_Set problem_
Please copy out the lines below word for word, starting at the line that contains "Click the dimension label X" and ending at the line that contains "coord(56,160)", with both of those lines included.
----
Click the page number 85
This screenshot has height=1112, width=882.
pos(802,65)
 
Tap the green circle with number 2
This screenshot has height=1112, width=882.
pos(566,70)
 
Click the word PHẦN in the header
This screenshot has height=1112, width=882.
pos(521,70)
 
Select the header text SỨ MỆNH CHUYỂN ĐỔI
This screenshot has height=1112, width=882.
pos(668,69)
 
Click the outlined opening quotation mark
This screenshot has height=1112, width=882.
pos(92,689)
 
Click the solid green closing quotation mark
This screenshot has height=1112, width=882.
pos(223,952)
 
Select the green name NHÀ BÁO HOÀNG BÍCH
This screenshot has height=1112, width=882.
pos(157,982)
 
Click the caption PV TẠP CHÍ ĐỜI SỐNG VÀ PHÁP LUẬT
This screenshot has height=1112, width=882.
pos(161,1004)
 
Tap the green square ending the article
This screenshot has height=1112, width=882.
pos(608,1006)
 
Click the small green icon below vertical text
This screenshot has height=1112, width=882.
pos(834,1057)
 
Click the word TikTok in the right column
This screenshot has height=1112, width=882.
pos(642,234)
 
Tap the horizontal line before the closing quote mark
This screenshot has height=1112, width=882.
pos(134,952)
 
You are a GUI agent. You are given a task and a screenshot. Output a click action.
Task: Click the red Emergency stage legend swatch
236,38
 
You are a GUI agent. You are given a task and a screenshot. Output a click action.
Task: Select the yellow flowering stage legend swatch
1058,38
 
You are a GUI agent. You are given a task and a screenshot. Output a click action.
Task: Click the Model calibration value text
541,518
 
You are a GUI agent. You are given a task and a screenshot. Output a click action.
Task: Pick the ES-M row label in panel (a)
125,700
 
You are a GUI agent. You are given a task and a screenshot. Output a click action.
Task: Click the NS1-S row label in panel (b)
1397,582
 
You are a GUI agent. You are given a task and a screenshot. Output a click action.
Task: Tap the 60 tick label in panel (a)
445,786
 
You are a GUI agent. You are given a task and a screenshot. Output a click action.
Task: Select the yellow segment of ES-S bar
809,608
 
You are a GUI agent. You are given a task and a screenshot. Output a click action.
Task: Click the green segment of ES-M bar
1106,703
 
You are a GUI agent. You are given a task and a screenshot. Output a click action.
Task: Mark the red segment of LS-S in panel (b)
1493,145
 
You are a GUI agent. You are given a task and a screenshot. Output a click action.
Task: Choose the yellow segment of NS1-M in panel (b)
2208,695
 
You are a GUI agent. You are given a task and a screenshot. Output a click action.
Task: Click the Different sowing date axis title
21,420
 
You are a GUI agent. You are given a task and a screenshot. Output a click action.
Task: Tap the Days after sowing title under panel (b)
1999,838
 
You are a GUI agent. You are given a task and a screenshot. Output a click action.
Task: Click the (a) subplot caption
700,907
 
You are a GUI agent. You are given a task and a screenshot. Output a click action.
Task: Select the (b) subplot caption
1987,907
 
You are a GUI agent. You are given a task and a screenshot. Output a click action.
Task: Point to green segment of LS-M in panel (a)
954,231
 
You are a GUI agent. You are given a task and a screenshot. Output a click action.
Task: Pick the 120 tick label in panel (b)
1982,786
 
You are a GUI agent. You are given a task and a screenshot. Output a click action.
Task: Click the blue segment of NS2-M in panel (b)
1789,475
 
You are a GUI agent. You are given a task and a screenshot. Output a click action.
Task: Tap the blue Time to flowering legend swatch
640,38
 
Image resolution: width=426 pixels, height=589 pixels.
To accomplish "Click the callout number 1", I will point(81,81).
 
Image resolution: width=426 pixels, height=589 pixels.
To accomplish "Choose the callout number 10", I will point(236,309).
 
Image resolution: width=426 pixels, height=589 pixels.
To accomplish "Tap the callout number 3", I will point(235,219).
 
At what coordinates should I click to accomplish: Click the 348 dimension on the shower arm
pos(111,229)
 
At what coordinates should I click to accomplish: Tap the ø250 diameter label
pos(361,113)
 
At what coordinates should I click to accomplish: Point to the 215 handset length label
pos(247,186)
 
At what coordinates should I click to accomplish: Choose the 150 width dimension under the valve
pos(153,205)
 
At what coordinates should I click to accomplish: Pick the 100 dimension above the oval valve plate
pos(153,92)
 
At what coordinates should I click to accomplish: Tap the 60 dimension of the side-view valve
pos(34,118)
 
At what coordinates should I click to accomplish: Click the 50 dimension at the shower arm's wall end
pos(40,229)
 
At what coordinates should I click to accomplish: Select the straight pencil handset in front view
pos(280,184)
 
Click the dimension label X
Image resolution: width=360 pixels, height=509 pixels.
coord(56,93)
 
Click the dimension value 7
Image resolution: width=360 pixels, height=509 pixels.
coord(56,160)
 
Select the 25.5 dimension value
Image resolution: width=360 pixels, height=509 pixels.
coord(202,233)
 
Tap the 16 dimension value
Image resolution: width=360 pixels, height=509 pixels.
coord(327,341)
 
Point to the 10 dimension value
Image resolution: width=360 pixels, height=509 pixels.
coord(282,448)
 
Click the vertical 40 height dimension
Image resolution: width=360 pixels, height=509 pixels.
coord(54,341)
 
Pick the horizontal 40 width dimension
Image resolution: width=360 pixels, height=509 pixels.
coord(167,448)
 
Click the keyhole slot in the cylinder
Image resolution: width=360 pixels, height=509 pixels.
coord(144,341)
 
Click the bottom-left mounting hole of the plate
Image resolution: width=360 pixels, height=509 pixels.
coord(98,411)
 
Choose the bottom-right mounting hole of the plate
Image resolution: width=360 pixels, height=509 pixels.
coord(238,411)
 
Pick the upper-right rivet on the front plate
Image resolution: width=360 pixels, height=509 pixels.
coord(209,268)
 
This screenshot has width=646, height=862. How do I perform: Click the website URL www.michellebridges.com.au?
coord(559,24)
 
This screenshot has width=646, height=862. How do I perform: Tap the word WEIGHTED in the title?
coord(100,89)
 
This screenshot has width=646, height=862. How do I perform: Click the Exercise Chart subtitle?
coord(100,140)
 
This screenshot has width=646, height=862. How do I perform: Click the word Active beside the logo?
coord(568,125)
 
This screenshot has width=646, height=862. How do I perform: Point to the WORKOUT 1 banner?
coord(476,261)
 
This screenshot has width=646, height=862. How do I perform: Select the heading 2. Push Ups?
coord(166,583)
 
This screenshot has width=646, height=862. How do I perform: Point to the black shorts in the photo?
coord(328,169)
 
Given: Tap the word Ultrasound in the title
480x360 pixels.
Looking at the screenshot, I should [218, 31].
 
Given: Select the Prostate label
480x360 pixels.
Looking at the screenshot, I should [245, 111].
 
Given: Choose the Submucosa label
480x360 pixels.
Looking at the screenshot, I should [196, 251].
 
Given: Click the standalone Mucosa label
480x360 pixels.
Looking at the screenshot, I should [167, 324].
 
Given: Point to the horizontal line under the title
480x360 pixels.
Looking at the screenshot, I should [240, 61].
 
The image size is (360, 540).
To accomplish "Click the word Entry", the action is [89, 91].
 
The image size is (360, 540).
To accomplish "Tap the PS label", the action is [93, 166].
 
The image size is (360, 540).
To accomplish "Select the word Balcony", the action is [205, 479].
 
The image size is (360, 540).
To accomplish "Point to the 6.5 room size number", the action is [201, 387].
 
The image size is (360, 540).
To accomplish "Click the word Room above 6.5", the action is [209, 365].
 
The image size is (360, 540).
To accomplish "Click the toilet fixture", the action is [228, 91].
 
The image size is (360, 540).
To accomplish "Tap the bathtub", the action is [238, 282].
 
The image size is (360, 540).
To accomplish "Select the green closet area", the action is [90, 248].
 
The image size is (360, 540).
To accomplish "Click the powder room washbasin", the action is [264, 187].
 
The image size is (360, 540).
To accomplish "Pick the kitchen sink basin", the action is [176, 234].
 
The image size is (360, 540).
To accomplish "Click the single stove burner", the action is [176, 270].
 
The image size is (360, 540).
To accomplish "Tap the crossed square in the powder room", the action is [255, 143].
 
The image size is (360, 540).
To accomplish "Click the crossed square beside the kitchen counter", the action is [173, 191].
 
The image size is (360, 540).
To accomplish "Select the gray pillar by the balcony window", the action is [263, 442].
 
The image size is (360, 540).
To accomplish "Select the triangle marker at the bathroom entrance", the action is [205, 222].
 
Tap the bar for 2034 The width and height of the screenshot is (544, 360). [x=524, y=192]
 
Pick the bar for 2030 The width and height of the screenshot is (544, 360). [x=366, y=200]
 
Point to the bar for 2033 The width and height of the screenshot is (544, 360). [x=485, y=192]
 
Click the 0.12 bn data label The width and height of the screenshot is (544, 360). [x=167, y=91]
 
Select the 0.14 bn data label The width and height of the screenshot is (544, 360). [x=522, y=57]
----
_The solution_
Click the dimension label X
Image resolution: width=360 pixels, height=509 pixels.
coord(56,93)
 
Click the dimension value 7
Image resolution: width=360 pixels, height=509 pixels.
coord(56,160)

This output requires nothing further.